Registrant Reference Number: 1-53138745
Registrant Name (Full Legal Name no abbreviations): Wellmark International
Address: 100 Stone Road West, Suite 111
City: Guelph
Prov / State: Ontario
Country: Canada
Postal Code: N1G 5L3
3. Select the appropriate subform(s) for the incident.
Human
4. Date registrant was first informed of the incident.
12-JUL-18
5. Location of incident.
Country: CANADA
Prov / State: ONTARIO
6. Date incident was first observed.
12-JUL-18
Product Description
7. a) Provide the active ingredient and, if available, the registration number and product name (include all tank mixes).
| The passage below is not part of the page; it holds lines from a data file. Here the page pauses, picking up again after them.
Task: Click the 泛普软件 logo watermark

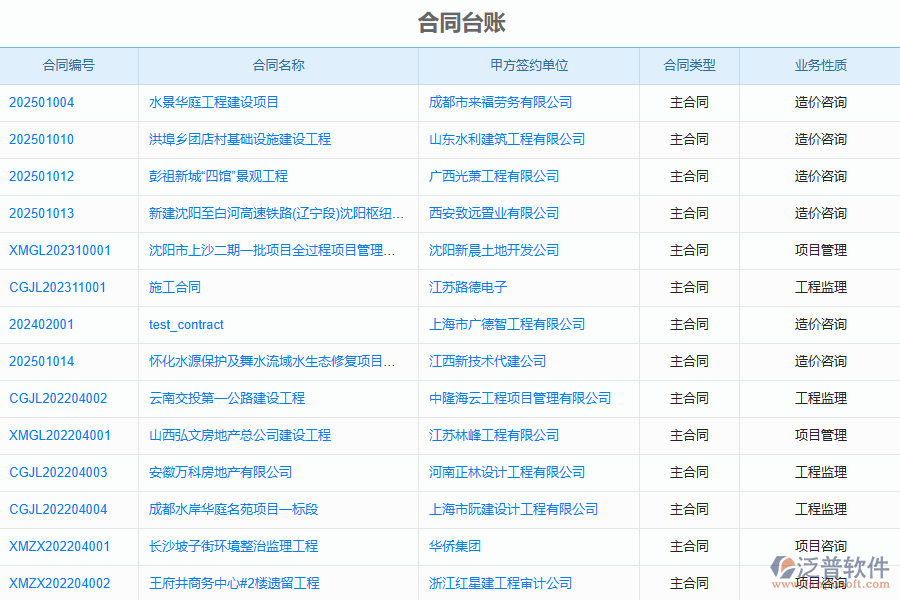Action: pyautogui.click(x=830, y=570)
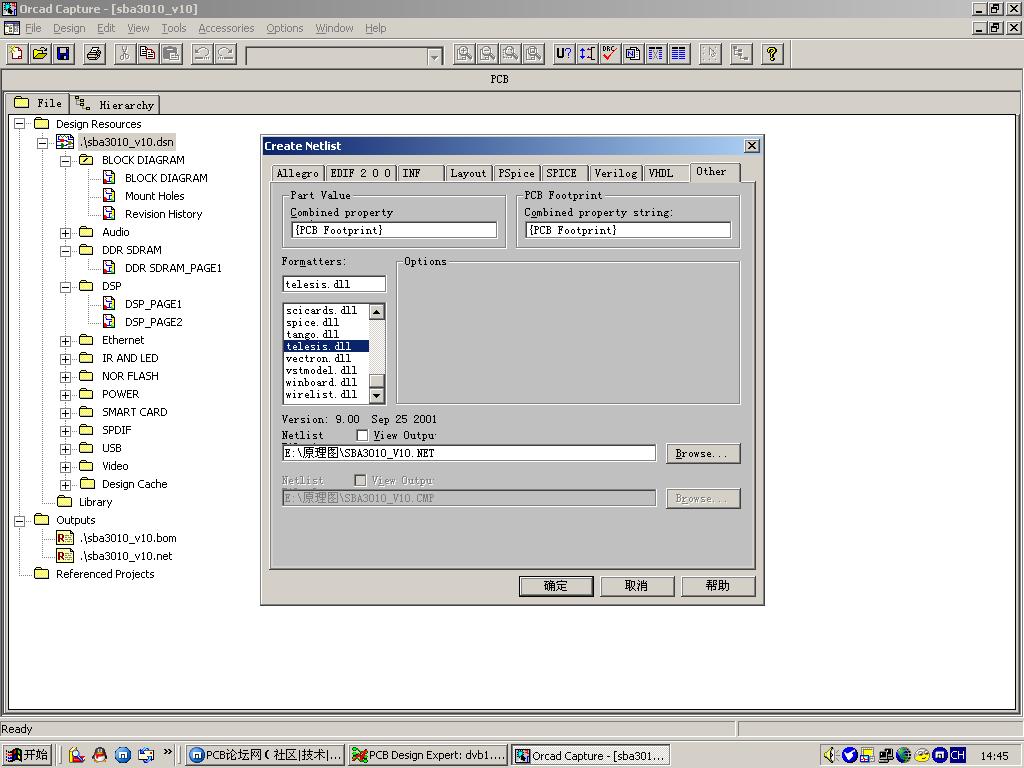Select wirelist.dll in formatters list
The image size is (1024, 768).
tap(321, 394)
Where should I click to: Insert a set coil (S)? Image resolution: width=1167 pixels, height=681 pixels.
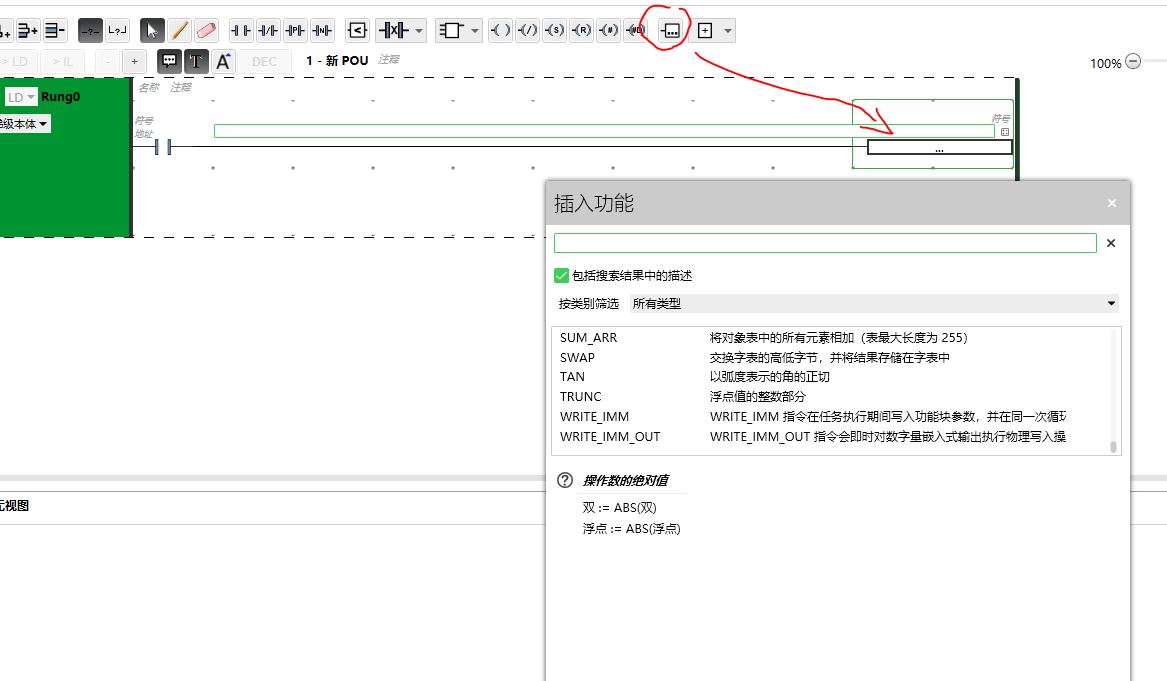coord(554,31)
If the product is not registered provide a submission number.
Active(s)
PMRA Registration No. 23075
PMRA Submission No.
EPA Registration No.
Product Name: Zodiac Premise Plus Spray
- Active Ingredient(s)
- (S)-METHOPRENE
- PERMETHRIN
7. b) Type of formulation.
Application Information
8. Product was applied?
Yes
9. Application Rate.
Unknown
10. Site pesticide was applied to (select all that apply).
Site: Unknown / Inconnu
11. Provide any additional information regarding application (how it was applied, amount applied, the size of the area treated etc).
Caller reported that her co-worker inappropriately sprayed this product on herself 45 minutes after handling an animal with fleas.
To be determined by Registrant
12. In your opinion, was the product used according to the label instructions?
No
Subform II: Human Incident Report (A separate form for each person affected)
1. Source of Report.
Other
2. Demographic information of data subject
Sex: Female
Age: >19 <=64 yrs / >19 <=64 ans
3. List all symptoms, using the selections below.
System
4. How long did the symptoms last?
Unknown / Inconnu
5. Was medical treatment provided? Provide details in question 13.
No
6. a) Was the person hospitalized?
No
6. b) For how long?
7. Exposure scenario
Occupational
8. How did exposure occur? (Select all that apply)
Application
9. If the exposure occured during application or re-entry, what protective clothing was worn? (select all that apply)
Unknown
10. Route(s) of exposure.
Skin
11. What was the length of exposure?
<=15 min / <=15 min
12. Time between exposure and onset of symptoms.
>30 min <=2 hrs / >30 min <=2 h
13. Provide any additional details about the incident (eg. description of the frequency and severity of the symptoms, type of medical treatment, results from medical tests, outcome of the incident, amount of pesticide exposed to, etc.)
Caller reported her co-worker in a pet shop inappropriately applied the product directly on her skin after handling an animal with fleas. Within 30 minutes of the application, the co-worker, who has a history of sensitive skin, broke out in a rash. She went home to take a shower and remove the product. The call center specialist stated that toxicity is not anticipated in this type of scenario and that the patient may or may not have an unrecognized sensitivity to one of the active or associated ingredients in a given product. The patient was told to consider a labeled dose of an OTC antihistamine such as diphenhydramine and if any dermal symptoms worsen in intensity, or any other symptoms develop, to seek medical attention.
To be determined by Registrant
14. Severity classification.
Moderate
15. Provide supplemental information here.
This was an off-label use of this product, as it should never be applied directly on the skin. Caller reported that her co-worker is doing well and the symptoms had resolved.